Preeti Kaur Dhaliwal’s Writing Space
By Preeti Kaur Dhaliwal
How to Make a Desk Feel Like Home
The writing desk I miss most is the one I sold for $50 when I moved to Tkaronto in 2017. I posted it on Craigslist and sold it to a German guy who had just moved to Commercial Drive. My Shavinder Auntie gave me that desk when I was six: wood with drawers up and down each side, brass knobs and a long compartment across the top. Soon after receiving it, I wrote a warning inside with permanent marker: “Preeti drore do not toutch person put your name down here please?”—I’m still a woman who often desires in inconsistencies.
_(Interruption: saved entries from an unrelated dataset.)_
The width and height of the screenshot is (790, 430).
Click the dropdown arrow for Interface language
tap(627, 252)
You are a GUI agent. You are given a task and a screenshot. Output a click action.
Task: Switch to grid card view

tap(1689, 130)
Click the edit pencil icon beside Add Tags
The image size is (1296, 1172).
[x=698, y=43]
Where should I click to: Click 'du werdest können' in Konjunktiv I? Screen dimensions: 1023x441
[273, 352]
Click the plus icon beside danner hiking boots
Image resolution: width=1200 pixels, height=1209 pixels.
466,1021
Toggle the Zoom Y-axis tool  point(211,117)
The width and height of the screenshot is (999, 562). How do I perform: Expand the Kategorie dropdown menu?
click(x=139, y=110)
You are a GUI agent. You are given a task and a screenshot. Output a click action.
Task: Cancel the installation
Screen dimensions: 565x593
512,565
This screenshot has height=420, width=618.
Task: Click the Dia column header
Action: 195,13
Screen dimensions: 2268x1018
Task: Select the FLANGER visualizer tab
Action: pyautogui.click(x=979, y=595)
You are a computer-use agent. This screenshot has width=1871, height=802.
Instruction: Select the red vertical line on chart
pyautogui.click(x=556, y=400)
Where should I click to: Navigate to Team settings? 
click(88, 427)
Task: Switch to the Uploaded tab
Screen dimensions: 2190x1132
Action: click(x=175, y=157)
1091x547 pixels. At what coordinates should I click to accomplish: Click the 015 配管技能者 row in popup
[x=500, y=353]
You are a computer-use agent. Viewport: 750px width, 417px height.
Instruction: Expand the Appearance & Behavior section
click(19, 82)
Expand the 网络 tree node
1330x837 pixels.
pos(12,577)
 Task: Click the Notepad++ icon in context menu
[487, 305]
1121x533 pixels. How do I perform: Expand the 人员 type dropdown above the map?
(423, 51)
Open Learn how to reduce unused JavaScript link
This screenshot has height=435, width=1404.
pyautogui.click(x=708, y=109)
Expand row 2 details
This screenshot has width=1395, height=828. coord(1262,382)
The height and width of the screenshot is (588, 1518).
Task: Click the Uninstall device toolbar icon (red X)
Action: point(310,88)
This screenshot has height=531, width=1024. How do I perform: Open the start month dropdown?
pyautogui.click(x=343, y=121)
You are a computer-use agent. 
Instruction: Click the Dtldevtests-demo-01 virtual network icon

I painted that desk black the summer before Grade 5, the month I moved from a Punjabi immigrant neighbourhood to a primarily white one that never felt quite as good. The desk moved with me everywhere I went in BC (except my father’s house) and stayed at my mother’s when I lived in Quebec, England, Singapore and Ontario, until 2017 when my mother said she didn’t want to store it anymore. Now she misses that desk too.
When I arrived deskless in Roncesvalles at the start of my MFA (we’re jumping to 2018), my friend Damian gave me his desk from college. He’d been saving it in storage for over a decade. It had a drawer on one side with open space beneath, like an exposed cupboard. It also had a keyboard tray which I adored: ergonomic keyboards are medicine for pained wrists just as gifted desks are medicine for struggling writers.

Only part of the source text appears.